• What is required: Please revise the lines of the records starting at the one containing "This screenshot has height=355, width=509." and ending at the one containing "Action: pyautogui.click(x=36, y=87)", replacing "magnifier" with "magnifying glass" and keeping everything else unchanged. Leave the pictures out of your answer.

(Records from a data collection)
** START **

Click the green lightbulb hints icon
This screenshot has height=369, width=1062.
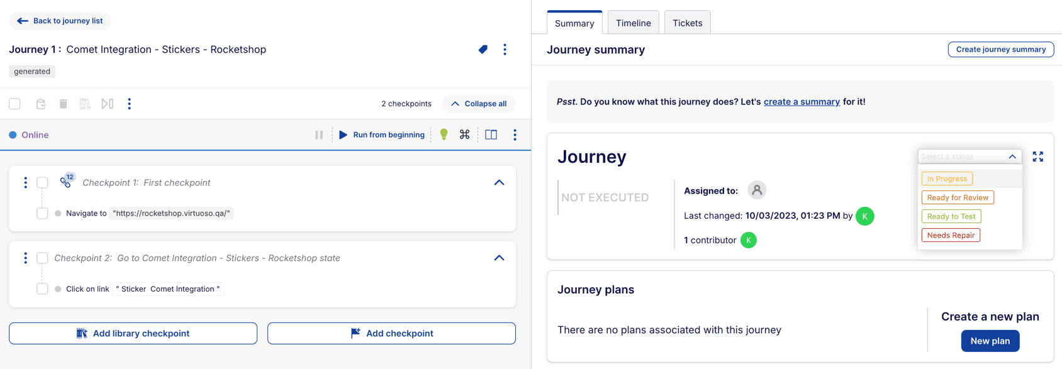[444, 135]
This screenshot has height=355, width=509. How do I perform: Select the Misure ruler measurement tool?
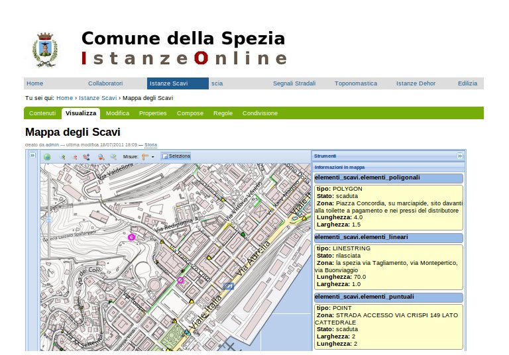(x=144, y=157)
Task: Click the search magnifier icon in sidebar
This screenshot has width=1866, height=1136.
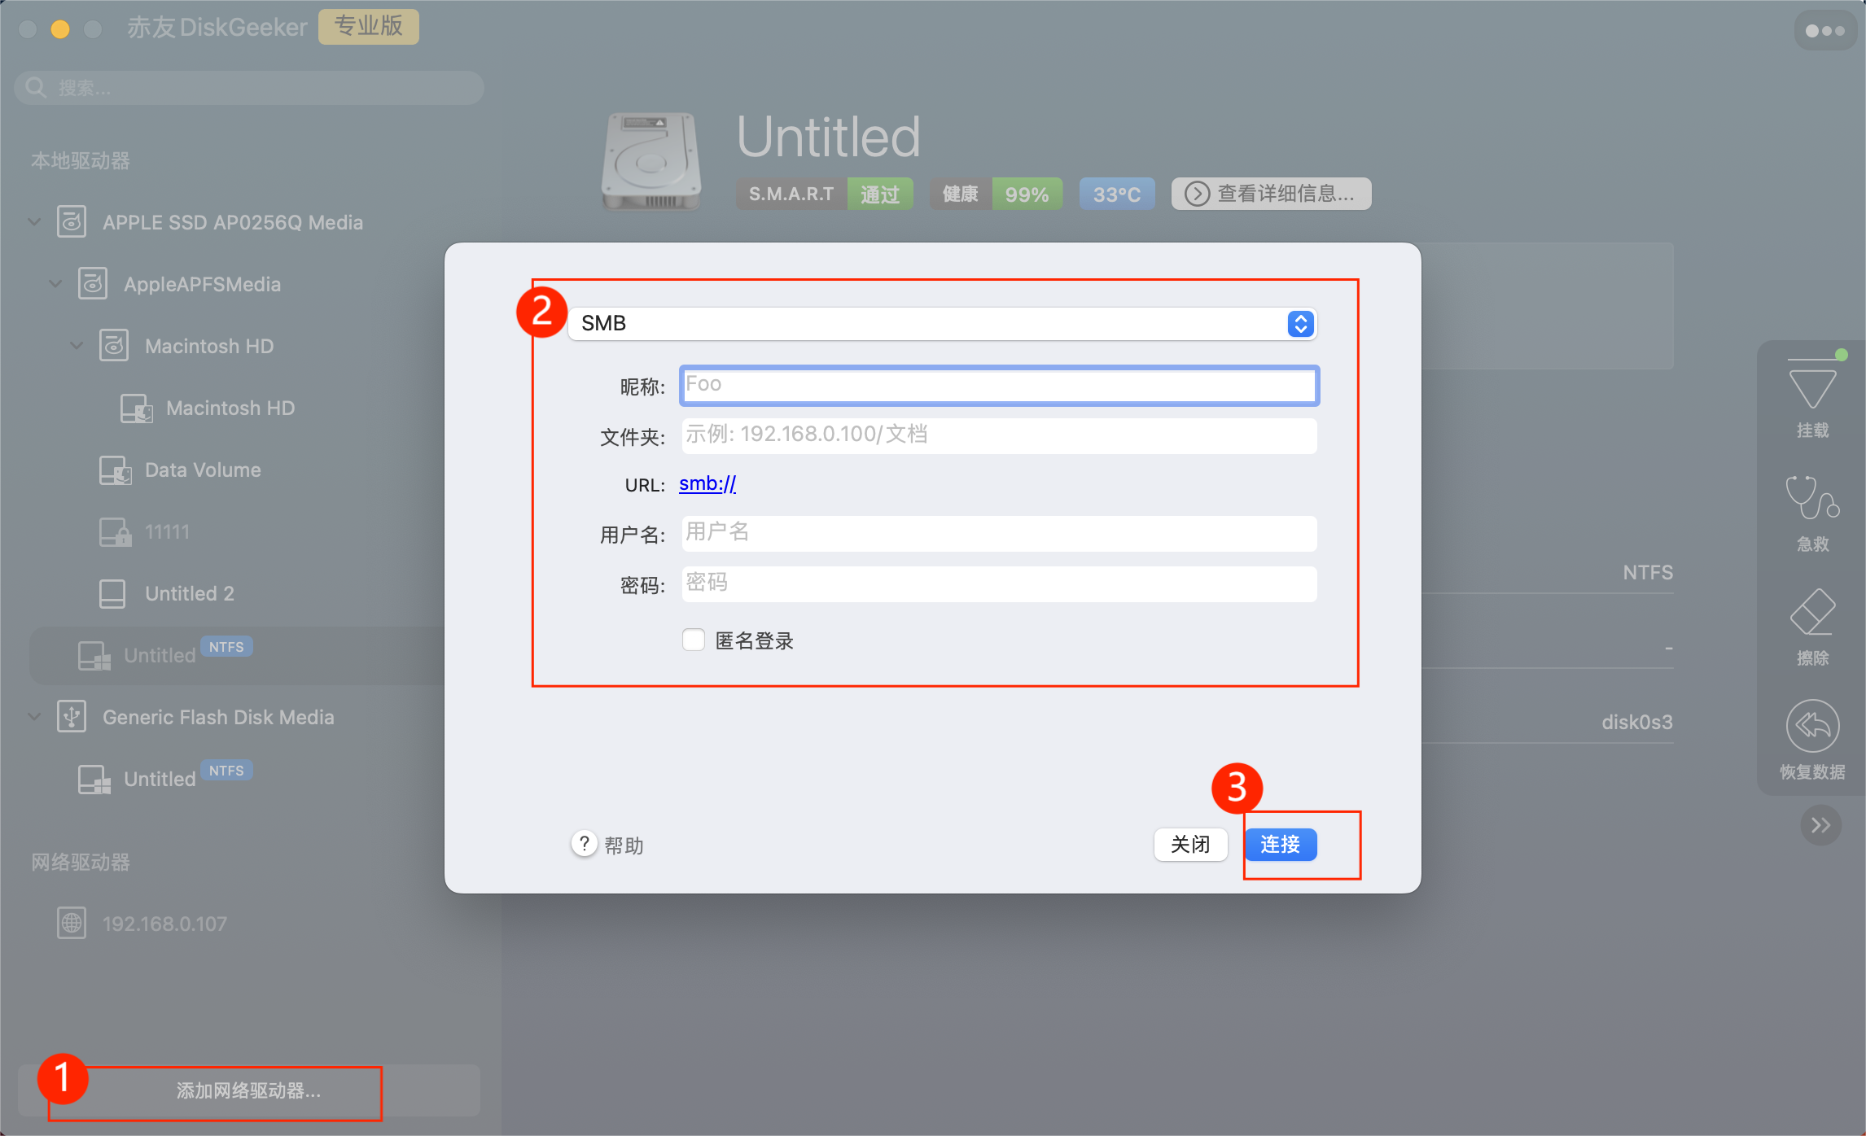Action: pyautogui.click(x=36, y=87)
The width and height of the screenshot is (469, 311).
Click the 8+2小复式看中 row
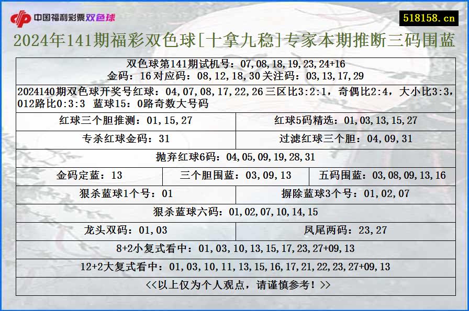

** END **

• Response to this task:
This screenshot has height=355, width=509. How do I perform: Select the Misure ruler measurement tool?
(x=144, y=157)
Task: Click the search magnifying glass icon in sidebar
This screenshot has width=1866, height=1136.
Action: pyautogui.click(x=36, y=87)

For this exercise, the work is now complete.